Aufgabe: Nenne anhand des Forenthreads über den Gartenteich, bis wann der Garten ein Kindergarten war.

Gegebener Text:
━━━━━━━━━━━━━━━━━━━━
# Ich stelle mich vor



## mhoeck (27. März 2011)

Hallo zusammen ich bin neu bei euch und wollte mal mein Teich vorstellen oder wie er entstanden ist. Unser Garten ist bis Oktober 2010 ein Kindergarten gewesen. Meine Frau und ich haben uns dann entschieden den Garten umzukrempeln. Wir mussten den ganzen Garten um 65 cm anheben das er gerade wird und dann ging es schlag auf schlag. Den rest der Bilder sind in meinem Profil wer will kann sie dort anschauen.

Wer lust hat kann ja mal sein Komentar dazu abgeben


----------



## Springmaus (27. März 2011)

*AW: Ich stelle mich vor*

:willkommen



Hallo

na das sieht doch sehr schön aus !  Wenn die Pflanzen alle schön wachsen 

bestimmt 1 TOLL


----------



## Teich Greenhorn (27. März 2011)
━━━━━━━━━━━━━━━━━━━━
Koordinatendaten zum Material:
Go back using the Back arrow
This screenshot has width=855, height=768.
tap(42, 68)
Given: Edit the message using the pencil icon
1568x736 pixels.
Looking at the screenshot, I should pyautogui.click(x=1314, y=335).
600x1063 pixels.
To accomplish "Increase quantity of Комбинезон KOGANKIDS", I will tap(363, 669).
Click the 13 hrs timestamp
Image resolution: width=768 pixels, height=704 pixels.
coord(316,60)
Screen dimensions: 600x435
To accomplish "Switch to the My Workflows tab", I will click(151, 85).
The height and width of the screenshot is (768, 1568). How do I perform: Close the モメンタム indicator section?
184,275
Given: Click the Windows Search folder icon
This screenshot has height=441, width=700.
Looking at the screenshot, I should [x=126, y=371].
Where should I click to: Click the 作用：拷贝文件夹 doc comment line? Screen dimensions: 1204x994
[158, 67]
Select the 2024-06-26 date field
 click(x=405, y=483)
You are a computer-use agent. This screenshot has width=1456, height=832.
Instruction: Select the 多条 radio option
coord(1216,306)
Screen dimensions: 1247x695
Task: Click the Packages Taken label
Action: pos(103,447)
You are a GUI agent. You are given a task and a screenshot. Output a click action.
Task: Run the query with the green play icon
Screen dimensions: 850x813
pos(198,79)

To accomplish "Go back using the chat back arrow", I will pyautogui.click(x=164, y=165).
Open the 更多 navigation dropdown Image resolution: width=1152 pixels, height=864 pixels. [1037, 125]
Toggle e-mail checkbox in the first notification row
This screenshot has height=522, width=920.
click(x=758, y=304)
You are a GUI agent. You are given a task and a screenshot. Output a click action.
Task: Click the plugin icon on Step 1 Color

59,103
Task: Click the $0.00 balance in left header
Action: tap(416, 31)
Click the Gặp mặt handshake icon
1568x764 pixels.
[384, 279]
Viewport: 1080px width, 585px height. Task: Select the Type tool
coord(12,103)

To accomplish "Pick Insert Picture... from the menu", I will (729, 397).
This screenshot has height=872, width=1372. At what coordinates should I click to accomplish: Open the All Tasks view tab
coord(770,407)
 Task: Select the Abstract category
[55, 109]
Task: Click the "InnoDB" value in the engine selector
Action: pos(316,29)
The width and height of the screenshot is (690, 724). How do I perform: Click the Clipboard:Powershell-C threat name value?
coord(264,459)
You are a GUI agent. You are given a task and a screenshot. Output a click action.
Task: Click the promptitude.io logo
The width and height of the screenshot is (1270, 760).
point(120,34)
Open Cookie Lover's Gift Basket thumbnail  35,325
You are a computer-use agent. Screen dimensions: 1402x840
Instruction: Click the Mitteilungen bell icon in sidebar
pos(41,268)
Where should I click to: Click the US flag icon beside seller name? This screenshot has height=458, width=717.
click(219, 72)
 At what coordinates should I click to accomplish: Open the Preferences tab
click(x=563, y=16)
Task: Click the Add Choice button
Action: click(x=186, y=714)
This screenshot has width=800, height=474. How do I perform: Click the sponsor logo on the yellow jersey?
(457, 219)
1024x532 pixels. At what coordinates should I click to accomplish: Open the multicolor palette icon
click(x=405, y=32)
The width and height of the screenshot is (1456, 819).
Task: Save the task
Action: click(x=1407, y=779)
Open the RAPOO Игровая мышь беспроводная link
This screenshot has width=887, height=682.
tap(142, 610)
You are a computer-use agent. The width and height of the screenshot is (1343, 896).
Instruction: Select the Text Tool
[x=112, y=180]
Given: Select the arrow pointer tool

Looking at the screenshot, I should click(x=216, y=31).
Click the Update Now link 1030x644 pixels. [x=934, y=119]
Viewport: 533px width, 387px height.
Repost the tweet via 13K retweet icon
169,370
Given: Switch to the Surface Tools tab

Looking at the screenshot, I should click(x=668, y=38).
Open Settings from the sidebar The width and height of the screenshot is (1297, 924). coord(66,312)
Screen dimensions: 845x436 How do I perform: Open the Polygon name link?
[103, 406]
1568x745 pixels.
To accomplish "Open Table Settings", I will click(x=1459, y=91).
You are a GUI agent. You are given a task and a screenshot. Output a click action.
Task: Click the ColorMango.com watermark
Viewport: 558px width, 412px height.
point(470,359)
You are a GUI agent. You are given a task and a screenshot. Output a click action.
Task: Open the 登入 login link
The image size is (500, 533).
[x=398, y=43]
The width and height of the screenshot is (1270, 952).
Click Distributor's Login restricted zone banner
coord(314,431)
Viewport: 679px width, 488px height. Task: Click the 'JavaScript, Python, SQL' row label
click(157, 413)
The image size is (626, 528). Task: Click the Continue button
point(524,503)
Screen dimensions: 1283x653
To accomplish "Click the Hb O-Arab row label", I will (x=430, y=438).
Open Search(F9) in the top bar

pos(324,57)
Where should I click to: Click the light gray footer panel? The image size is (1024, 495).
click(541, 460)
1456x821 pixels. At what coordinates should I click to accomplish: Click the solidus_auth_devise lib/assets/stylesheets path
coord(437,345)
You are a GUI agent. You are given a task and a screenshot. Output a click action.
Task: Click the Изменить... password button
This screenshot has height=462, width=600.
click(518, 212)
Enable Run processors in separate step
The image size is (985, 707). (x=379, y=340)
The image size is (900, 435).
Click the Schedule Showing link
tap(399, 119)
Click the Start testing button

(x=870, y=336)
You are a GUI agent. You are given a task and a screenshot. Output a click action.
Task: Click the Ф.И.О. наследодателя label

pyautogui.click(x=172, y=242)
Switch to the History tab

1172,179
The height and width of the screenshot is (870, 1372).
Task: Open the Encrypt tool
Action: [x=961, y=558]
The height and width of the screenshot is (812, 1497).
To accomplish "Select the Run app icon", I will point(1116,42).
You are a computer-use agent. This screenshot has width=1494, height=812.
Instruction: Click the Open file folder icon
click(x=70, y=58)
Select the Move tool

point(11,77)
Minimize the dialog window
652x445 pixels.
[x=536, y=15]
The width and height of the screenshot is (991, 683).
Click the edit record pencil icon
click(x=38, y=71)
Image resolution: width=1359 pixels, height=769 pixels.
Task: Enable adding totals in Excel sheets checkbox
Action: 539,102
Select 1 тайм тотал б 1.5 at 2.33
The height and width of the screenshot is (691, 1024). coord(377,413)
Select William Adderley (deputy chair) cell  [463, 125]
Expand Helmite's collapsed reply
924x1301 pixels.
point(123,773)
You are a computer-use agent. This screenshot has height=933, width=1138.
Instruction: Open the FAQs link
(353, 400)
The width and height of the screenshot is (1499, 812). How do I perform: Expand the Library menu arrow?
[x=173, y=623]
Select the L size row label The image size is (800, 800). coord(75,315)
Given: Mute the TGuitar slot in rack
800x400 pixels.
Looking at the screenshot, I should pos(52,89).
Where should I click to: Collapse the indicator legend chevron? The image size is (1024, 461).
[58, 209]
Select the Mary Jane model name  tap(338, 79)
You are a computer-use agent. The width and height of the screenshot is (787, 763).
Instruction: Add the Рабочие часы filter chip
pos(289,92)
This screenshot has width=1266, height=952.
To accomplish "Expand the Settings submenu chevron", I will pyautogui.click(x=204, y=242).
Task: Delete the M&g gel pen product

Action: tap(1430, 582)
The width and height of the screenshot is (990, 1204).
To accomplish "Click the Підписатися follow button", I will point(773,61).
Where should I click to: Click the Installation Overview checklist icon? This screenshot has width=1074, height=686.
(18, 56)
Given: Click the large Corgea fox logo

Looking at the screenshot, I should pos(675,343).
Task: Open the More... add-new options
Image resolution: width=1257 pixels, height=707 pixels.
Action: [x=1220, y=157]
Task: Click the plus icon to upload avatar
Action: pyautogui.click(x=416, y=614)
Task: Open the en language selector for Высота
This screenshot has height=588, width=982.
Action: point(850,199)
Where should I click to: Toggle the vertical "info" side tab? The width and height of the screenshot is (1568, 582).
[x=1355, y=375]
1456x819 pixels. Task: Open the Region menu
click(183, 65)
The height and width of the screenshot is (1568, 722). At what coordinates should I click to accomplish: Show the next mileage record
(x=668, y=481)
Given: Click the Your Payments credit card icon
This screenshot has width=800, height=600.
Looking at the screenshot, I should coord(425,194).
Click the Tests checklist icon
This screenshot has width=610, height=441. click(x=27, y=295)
━━━━━━━━━━━━━━━━━━━━
Lösung: Bis Oktober 2010.